In a poll of 152 managing directors by operating partners, CEOs and CFOs at PE companies, AlixPartners and Vardis found 63% of investors said “human capital” was the second most-pressing near-term concern (behind “growth”). But just 42% of portfolio company executives responded this way. That 21% gap, the study says, suggests that PE firms may be looking more to talent to accelerate growth in their portfolio companies—while portfolio company execs may be complacent about their current talent benches.
Meanwhile, 86% of surveyed portfolio company executives see culture assessment as vital for PE firms adding assets to their portfolios. But just 28% of them said their PE sponsors “always” or “often” conduct such assessments.

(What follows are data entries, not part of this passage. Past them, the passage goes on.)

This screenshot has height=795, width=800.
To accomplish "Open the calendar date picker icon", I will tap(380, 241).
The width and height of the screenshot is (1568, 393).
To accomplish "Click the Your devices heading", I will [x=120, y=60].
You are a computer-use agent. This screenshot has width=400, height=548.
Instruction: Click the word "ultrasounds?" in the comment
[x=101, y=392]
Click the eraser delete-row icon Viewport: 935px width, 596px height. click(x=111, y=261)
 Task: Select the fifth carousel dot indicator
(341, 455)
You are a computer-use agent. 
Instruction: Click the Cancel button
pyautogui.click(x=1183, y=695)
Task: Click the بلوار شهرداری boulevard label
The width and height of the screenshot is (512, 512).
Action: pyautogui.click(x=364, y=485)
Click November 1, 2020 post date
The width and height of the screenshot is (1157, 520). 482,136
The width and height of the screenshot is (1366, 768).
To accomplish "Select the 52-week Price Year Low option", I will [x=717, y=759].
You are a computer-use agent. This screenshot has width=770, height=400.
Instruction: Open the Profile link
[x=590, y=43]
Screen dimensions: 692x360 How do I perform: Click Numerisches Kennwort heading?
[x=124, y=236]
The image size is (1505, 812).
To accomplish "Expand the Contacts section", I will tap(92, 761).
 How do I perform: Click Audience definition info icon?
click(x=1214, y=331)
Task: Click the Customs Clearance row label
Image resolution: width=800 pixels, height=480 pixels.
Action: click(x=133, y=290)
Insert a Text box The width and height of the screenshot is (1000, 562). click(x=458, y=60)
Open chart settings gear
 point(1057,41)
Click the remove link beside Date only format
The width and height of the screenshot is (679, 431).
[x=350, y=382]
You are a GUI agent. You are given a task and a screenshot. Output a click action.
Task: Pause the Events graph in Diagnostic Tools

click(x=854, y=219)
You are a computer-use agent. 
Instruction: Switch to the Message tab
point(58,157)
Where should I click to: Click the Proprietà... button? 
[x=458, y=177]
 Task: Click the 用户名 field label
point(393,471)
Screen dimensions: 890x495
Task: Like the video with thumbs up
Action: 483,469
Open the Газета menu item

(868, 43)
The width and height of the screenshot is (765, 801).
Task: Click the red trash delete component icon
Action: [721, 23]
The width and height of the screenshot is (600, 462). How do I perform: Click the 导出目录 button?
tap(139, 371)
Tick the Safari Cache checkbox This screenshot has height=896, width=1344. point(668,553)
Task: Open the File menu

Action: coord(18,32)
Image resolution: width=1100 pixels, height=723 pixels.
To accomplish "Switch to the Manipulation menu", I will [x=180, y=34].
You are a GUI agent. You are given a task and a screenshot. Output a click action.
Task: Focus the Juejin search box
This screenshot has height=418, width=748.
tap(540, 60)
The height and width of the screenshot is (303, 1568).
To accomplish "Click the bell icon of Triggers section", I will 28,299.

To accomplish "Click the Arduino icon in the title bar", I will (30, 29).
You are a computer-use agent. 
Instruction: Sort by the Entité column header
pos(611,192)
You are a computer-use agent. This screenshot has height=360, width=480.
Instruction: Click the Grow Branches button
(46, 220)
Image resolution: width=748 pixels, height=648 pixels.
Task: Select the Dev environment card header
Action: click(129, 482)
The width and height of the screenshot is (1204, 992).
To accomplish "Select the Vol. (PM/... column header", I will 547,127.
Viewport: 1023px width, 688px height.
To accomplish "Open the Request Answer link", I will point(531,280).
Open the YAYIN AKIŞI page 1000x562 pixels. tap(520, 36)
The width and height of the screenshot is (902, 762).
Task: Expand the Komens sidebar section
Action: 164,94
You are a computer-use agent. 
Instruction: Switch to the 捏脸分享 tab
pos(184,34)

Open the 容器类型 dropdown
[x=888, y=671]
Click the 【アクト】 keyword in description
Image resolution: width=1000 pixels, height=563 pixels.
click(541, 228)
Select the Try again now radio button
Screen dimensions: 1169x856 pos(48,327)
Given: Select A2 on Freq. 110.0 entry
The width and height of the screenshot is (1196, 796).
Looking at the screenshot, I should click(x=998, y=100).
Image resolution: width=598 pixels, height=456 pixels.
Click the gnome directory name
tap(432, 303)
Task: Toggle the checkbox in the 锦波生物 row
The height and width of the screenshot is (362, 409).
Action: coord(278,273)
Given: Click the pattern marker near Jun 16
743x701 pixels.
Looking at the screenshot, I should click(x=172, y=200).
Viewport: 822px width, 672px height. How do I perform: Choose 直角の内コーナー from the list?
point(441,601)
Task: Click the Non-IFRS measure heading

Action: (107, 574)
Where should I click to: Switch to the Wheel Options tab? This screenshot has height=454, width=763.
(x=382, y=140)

Part of the reason is likely a function of private equity’s nature, where long term goal setting often means 5 years and eyes are firmly set on the exit, not building value over decades. Even so, a lack of focus on “people issues” from the relationships in the C-Suite to the culture on the factory floor, has a big impact. “It’s really peculiar,” said Bililies, who has worked with PE companies for decades, “because empirical studies go back to the ’80s of showing the connection between corporate culture and productivity. But it still seems to be not really penetrating investors.”
The stakes, of course, couldn’t be higher. PE buyout volume in 2018 reached $384 billion according to Wachtell Lipton, with more than $1 trillion waiting to do deals. Meanwhile, an astonishing 73% of CEOs are likely to be replaced during the investment life cycle at a portfolio company, and 58% of replacements occur within two years. Clearly, this is no way to run a railroad. “There’s extraordinary danger there, when the assets now are becoming bigger or they’re entering the nonprofit world or the education world, they’re entering nontraditional sectors,” Bililies said. “You’re talking about hundreds of thousands of employees and you’re talking about really large market cap.”
He believes that most firms are “sincere in trying to bridge this gap” but sponsors are “tone deaf” when it comes to thinking about the impact of corporate culture, for instance, on the bottom line, while CEOs and C level executives are focused on it. There are some ways to improve.
Bililies shares his recommendations:
Better Due Diligence. Conducting rigorous assessments of prospective portfolio company’s organizational effectiveness and talent before the deal will help investors uncover possible sources of misalignment—as well as potential growth levers in an asset under consideration.
Assess the Culture. Investors should examine the company’s culture and ask, “Does the culture support the strategy and the investment thesis?” If it doesn’t, they should identify the aspects the company’s culture has to change—and how feasible it would be to make the changes. days
Get Aligned. The PE sponsor and the portfolio company management team should devote a gathering to agreeing on and committing to shared expectations within the first 100 days post-close.